Binanın ikinci getirisinin ise yaklaşık 2 metre 20 santimetre boyundaki stele ulaşılması olduğunu dile getiren Kodaş, "İlk defa bu boydaki büyük bir stel hem Boncuklu Tarla'da hem de Yukarı Dicle Vadisi'nde bulundu." ifadesini kullandı.

Kodaş, ayrıca bina içerisinde bulunan maket formunda yapılan minyatür stelin, Şanlıurfa bölgesinde bulunan "T" biçimli stellere benzediğini belirterek, bunun iki bölge arasındaki ilişkiyi göstermesi açısından da önem taşıdığını vurguladı.

Dört dönem kullanılan binanın her döneminin Çanak Çömleksiz Neolitik Dönem'in erken evrelerine ait olduğuna işaret eden Kodaş, "Boncuklu Tarla'da daha önce bulduğumuz benzer binaların bir defa kullanılıp tamamının doldurulmuş olduğunu görüyorduk.
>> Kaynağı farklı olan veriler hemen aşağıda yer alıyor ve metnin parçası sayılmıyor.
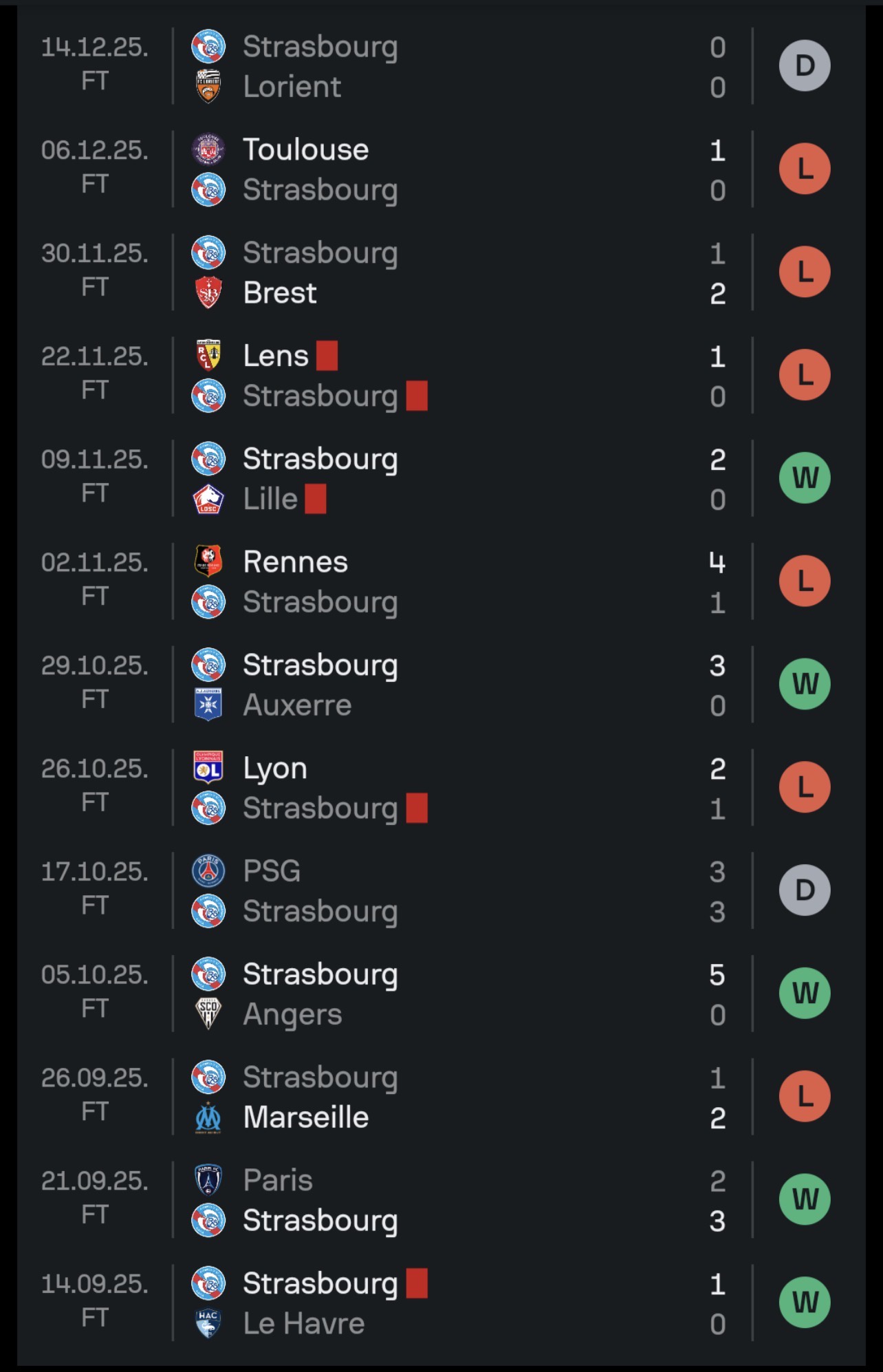Click the Lille LOSC crest icon
Viewport: 883px width, 1372px height.
tap(208, 499)
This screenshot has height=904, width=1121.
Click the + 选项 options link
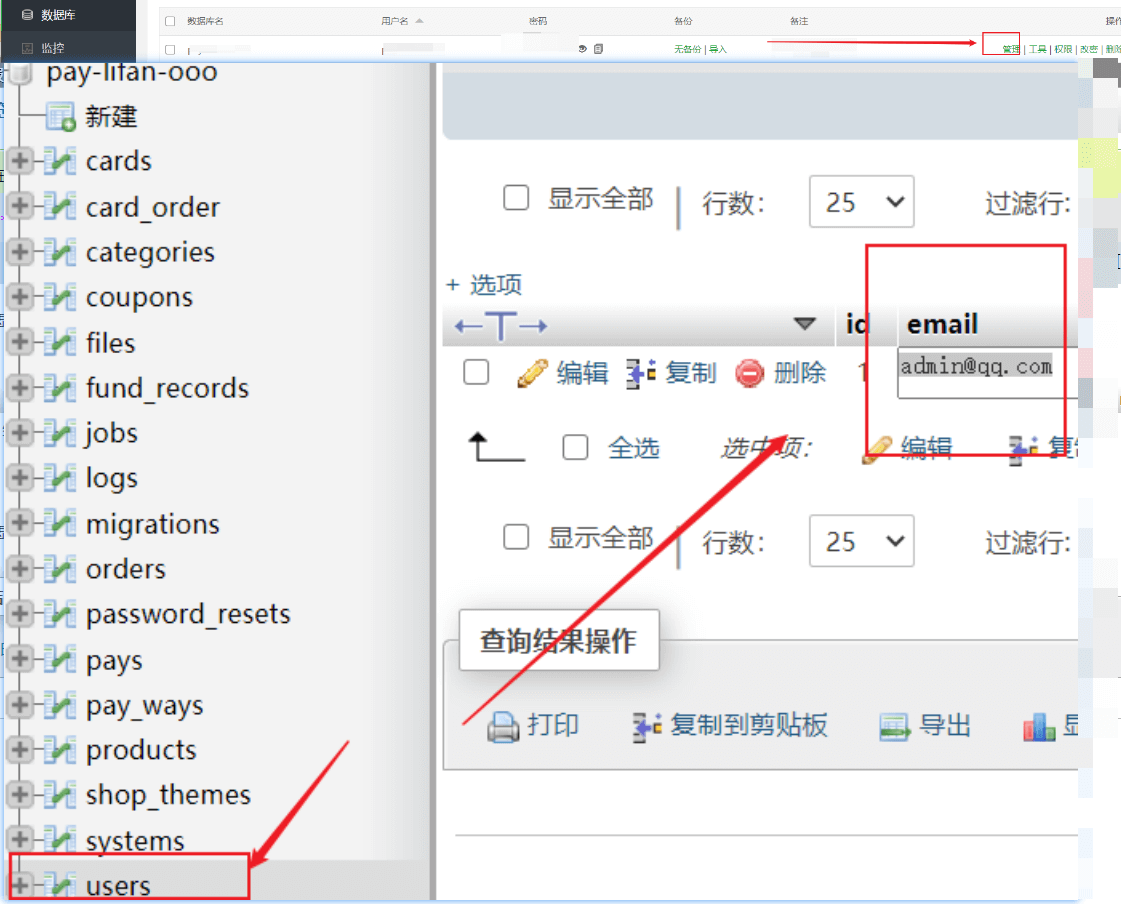tap(484, 285)
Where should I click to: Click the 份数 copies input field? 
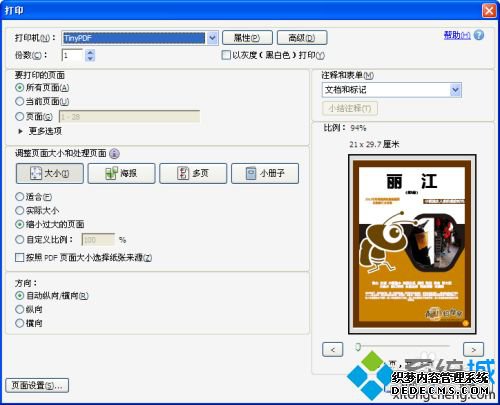[x=72, y=55]
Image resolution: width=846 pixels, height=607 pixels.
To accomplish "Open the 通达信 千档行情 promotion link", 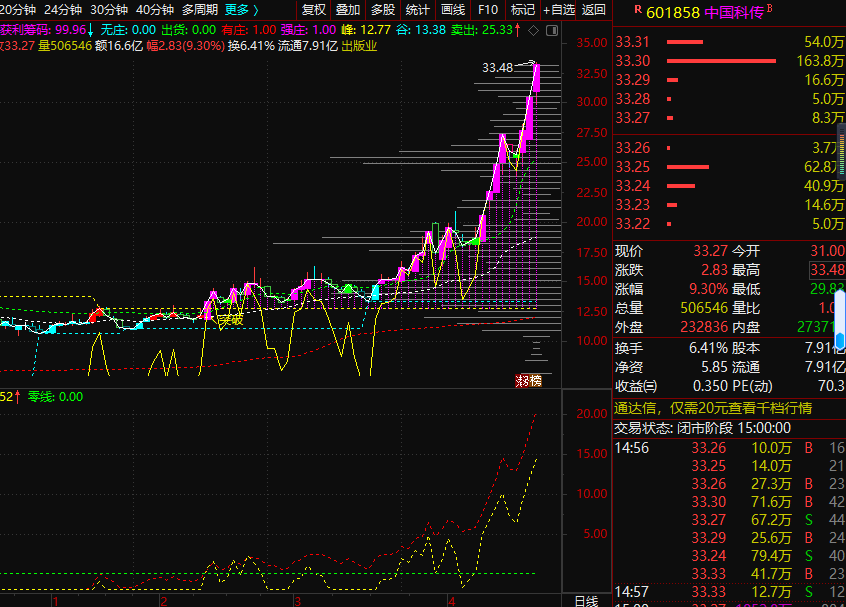I will pos(714,408).
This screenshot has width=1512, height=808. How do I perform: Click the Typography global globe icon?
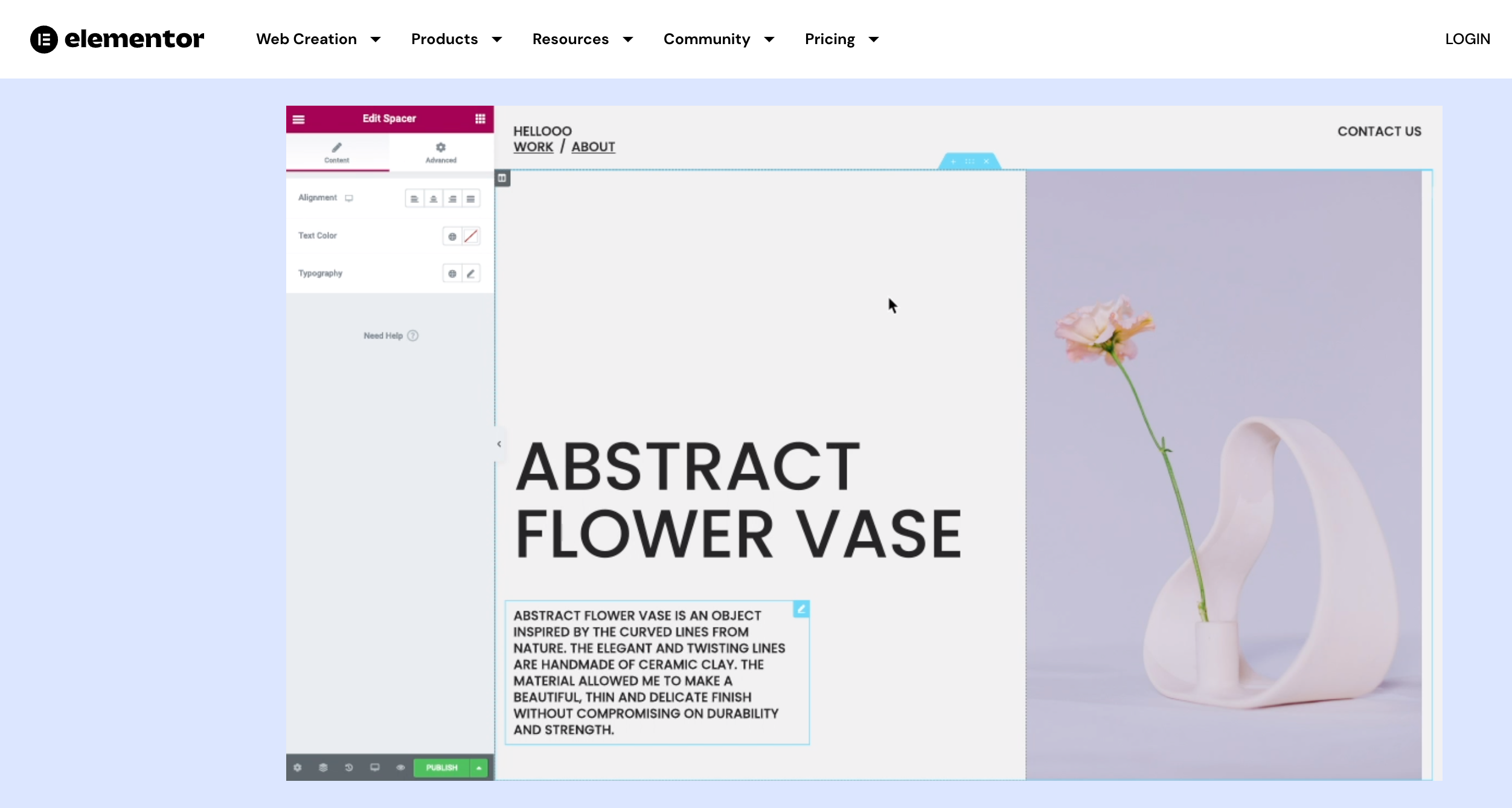(452, 274)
Fakat bu defa binanın uzun süre kullanılmış olması bizim için bilimsel anlamda yeni verilerin de elde edilmesini sağladı." diye konuştu.

"Kamusal alan" olarak adlandırılan yerde şok sayıda boğa boynuzu bulundu

Kodaş, Boncuklu Tarla'da kamu binası olarak kullanılan 9 binaya ulaştıklarını, bunların tamamında ya "stel" ya da "paye" denilen stellere benzer mimari unsurların bulunduğunu dile getirerek, bunların konut olduklarına dair herhangi bir veri ya da buluntuya ulaşmadıklarını belirtti.

Kalıntılarına ulaştıkları binanın da konut olmadığını, kamu binası olarak kullanıldığını belirlediklerini ifade eden Kodaş, şunları kaydetti: "İçerisinde minyatür steller, küçük objeler bulduk, sembolik değer taşıyabilecek. Çok sayıda boğa boynuzu bulduk. Boğa başı parçaları bulduk. Bu da bu binanın diğerleri gibi özel bir bina olduğunu, kamu binası olduğunu gösteriyor. Ancak bu, diğerlerinden farklı çünkü stelin boyutu farklı. İçinde bulduğumuz buluntular farklı ve bir defa değil en az 4 defa yenilenerek kullanılmasından dolayı farklı. Milattan Önce 10 bin yıla tarihlendiğini düşünüyoruz, henüz karbon analizi olmamakla birlikte. Çünkü bina içerisinde ele geçirdiğimiz küçük buluntular ve özellikle yontma taş buluntuları, Boncuklu Tarla'da daha önce bu tabakalarda bulduğumuz objelerle çok benzer, onlarla çağdaş. Aynı süreçte kullanılmış ama uzun süre kullanılmış diğerlerinden farklı olarak. Yaklaşık 12 bin yıllık bir bina olduğunu düşünüyoruz."

Prof. Dr. Kodaş, Geleceğe Miras Projesi kapsamında Boncuklu Tarla'daki kazılar için Valilik ve bazı kurumlardan da önemli destekler sağlandığını hatırlatarak, bu kapsamda alanda planladıkları kazıları da sürdürerek yeni tarihi değerleri gün yüzüne çıkartmak istediklerini sözlerine ekledi.